Roman artefacts and the excavation of a Roman temple suggest communities were established within the Lyveden valley from around 100AD. A strong flowing stream along the valley bottom, with an iron rich clay soil, gave an ideal site for developing industry. Iron smelting was established during the 11th century, and later a vibrant medieval pottery industry produced 'lyveden-ware' which was exported throughout the Midlands.

The villages of Magna Lyveden, Potters Lyveden, Great Lyveden and Little Lyveden developed along the valley bottom throughout the 13th and 14th centuries, with a combined population of more than 200 by 1400AD.

The Lyveden valley was also a rich hunting ground.
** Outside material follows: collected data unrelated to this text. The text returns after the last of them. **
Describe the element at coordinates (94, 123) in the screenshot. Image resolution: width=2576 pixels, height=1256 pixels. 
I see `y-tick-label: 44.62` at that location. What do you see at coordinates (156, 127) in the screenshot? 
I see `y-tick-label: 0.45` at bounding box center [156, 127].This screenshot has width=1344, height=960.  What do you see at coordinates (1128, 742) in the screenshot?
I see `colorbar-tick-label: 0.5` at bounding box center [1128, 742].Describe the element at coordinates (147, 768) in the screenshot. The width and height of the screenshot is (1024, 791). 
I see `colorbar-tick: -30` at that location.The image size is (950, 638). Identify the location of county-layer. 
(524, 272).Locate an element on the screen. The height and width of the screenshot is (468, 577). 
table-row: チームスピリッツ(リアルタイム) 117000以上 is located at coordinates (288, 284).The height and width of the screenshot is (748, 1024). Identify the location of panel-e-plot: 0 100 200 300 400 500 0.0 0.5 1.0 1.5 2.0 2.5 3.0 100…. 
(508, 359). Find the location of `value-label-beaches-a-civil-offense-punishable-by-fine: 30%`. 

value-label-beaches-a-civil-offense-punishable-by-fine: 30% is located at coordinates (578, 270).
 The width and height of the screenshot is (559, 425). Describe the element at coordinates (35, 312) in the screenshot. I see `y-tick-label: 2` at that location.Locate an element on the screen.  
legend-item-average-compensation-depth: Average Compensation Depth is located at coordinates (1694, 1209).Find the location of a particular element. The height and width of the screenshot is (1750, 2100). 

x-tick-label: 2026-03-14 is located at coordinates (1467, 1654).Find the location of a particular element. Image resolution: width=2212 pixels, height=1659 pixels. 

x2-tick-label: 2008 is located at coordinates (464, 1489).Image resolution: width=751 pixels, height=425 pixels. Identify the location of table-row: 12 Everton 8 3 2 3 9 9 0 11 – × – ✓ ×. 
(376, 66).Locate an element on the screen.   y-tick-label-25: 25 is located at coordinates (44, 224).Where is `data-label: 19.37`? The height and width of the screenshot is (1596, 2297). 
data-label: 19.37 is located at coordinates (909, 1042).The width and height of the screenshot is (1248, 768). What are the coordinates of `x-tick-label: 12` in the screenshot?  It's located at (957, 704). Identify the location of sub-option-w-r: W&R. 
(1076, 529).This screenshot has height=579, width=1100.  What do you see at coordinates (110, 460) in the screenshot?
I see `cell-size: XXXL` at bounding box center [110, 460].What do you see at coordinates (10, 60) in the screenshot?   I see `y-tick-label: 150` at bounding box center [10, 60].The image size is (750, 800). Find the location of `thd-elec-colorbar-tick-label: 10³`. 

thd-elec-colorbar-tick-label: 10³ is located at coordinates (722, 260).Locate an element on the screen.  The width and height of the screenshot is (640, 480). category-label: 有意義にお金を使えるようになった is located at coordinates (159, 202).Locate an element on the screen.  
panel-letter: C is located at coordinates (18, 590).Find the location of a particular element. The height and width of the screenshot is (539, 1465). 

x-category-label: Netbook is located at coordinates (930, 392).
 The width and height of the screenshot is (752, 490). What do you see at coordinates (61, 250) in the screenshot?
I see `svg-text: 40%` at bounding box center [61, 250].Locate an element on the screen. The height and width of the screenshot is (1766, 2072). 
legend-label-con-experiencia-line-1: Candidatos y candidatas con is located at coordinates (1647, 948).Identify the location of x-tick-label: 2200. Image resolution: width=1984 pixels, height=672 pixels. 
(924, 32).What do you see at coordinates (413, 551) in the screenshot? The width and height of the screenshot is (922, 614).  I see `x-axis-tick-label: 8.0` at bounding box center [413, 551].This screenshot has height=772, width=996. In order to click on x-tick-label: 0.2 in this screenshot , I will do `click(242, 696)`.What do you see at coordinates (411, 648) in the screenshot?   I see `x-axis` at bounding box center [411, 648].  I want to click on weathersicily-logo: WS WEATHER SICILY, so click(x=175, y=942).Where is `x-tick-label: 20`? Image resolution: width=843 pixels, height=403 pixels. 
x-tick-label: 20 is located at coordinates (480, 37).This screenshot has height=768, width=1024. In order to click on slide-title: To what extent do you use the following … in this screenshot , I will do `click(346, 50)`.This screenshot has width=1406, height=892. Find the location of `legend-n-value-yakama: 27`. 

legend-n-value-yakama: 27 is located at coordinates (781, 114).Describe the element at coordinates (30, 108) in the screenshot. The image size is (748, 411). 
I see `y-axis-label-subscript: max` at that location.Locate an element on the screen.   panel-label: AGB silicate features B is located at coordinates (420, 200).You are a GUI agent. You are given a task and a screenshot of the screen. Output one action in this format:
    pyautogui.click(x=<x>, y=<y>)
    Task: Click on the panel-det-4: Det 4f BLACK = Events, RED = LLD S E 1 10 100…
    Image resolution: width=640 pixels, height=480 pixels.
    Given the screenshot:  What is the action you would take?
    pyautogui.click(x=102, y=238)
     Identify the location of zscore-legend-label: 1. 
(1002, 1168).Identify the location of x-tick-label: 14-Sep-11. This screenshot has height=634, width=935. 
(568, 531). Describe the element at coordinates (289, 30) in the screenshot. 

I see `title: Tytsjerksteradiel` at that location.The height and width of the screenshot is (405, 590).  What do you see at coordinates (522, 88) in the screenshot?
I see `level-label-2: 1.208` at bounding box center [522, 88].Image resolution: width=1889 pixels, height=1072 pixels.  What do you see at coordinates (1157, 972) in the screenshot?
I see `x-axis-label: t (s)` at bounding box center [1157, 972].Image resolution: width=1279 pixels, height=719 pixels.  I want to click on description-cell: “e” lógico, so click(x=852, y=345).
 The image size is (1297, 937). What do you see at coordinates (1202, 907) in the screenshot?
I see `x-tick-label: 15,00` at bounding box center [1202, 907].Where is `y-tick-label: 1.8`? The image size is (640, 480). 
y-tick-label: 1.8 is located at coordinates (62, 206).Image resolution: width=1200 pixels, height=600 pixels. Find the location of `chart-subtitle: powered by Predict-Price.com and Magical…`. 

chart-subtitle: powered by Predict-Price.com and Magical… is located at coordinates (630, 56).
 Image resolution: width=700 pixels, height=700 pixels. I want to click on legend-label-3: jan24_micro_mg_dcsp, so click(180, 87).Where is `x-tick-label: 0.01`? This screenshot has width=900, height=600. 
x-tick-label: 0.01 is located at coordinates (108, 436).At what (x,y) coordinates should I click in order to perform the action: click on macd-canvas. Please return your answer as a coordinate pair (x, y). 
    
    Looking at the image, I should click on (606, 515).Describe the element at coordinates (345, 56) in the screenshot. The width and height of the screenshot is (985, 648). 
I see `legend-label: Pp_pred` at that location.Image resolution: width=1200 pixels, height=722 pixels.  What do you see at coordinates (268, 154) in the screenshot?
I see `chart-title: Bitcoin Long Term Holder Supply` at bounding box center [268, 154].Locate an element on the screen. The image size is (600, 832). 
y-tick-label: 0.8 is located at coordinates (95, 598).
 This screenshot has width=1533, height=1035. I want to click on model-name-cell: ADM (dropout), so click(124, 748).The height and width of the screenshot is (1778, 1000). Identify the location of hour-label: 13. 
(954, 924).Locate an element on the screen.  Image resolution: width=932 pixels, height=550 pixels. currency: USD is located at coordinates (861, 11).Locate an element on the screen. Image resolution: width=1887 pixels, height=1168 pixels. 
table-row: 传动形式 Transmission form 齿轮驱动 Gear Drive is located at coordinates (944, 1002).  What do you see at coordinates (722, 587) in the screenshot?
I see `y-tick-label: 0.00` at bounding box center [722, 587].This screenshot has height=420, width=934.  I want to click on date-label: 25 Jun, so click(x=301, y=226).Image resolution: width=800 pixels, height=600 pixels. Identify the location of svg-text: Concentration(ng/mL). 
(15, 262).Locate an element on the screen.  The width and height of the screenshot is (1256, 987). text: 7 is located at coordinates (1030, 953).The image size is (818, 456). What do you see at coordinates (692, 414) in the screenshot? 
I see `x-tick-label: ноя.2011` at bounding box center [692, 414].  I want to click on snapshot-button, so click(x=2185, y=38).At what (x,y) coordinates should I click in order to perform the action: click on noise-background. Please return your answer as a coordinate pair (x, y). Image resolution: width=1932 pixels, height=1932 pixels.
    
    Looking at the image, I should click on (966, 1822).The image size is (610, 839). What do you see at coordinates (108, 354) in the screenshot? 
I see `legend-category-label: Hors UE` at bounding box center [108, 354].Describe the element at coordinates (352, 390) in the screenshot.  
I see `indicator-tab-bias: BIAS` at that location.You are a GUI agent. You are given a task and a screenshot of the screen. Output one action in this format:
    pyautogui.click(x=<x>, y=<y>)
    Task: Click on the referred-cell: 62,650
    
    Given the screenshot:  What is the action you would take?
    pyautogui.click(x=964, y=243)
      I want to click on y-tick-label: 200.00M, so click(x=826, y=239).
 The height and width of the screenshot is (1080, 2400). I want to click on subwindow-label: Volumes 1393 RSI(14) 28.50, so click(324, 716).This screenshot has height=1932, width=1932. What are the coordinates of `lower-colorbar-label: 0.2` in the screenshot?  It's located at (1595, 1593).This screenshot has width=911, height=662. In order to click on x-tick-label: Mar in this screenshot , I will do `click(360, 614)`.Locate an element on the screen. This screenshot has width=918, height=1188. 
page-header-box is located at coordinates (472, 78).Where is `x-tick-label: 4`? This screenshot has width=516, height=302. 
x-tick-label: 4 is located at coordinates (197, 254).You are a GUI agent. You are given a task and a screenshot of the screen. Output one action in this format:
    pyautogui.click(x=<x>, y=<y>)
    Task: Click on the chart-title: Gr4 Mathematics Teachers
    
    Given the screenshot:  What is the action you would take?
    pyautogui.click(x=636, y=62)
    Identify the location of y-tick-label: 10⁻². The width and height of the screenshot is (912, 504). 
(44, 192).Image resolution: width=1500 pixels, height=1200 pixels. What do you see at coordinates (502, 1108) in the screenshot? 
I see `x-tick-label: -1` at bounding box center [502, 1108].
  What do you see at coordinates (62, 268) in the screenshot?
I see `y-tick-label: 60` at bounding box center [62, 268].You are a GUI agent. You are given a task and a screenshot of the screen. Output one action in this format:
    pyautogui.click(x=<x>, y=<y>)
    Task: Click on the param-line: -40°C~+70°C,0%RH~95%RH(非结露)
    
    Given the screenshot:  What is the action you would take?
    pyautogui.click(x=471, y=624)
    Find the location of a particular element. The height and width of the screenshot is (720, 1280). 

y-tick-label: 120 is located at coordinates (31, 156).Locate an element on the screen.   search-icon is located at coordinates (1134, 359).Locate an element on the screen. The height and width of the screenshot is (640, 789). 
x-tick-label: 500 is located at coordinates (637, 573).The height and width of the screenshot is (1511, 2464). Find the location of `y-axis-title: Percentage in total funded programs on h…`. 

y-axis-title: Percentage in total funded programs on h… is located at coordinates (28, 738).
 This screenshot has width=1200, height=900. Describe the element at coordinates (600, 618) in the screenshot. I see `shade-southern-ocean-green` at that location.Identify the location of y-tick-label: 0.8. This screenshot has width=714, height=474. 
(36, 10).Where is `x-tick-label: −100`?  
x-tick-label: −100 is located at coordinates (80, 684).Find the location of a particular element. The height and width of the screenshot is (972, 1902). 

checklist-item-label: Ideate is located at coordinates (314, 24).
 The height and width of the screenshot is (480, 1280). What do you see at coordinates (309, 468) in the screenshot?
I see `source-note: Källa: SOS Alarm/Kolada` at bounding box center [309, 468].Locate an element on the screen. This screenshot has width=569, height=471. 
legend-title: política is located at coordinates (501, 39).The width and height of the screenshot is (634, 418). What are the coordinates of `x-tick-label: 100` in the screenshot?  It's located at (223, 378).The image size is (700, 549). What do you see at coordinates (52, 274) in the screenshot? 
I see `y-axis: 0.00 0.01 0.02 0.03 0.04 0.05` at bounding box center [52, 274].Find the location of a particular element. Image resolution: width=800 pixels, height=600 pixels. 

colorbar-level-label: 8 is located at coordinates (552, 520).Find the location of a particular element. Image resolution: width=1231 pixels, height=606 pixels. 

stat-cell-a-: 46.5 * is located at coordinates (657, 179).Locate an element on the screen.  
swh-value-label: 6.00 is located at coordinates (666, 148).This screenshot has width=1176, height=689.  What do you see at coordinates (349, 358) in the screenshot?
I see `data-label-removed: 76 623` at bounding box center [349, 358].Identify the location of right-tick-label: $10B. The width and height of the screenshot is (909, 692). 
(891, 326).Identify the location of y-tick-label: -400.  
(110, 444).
Surrounded by the forests of Rockingham, it was in 1328 that a licence was granted to Robert de Wyville, Bishop of Salisbury, to enclose part of the forest to form a deer park. The surrounding land was farmed in a three-field system of crop rotation. Records connected to the forfeiture of land of John Holt in 1388, describe 64 acres sown with wheat, barley and peas, and an inventory listing cart horses, a cart, ploughs, oxen, pigs and 48 cattle but only 5 sheep.

Archaeology suggests this mixed farming economy of arable, pasture and meadow continued well into the late 15th century. But a gradual depopulation of the villages had begun, and by 1540, now under the ownership of the Tresham family, the villages and vibrant communities had almost vanished. This coincides with the Treshams obtaining a licence to empark 120 acres of wood, 250 acres of pasture and 50 acres of meadow, which had all been laid down to grass by 1544. John Leland who visited the area between 1535 and 1543 commented that "the old manor house is still standing, amid fine meadowland . [yielding] 200 annually".

Later in the 16th Century, instead of leasing the land, the Treshams began farming on their own, going into sheep farming on a big scale. By 1597 the Lyveden pastures held over 6,000 of Sir Thomas Tresham's sheep and plans were now afoot for the conversion of Lyveden into an impressive family seat.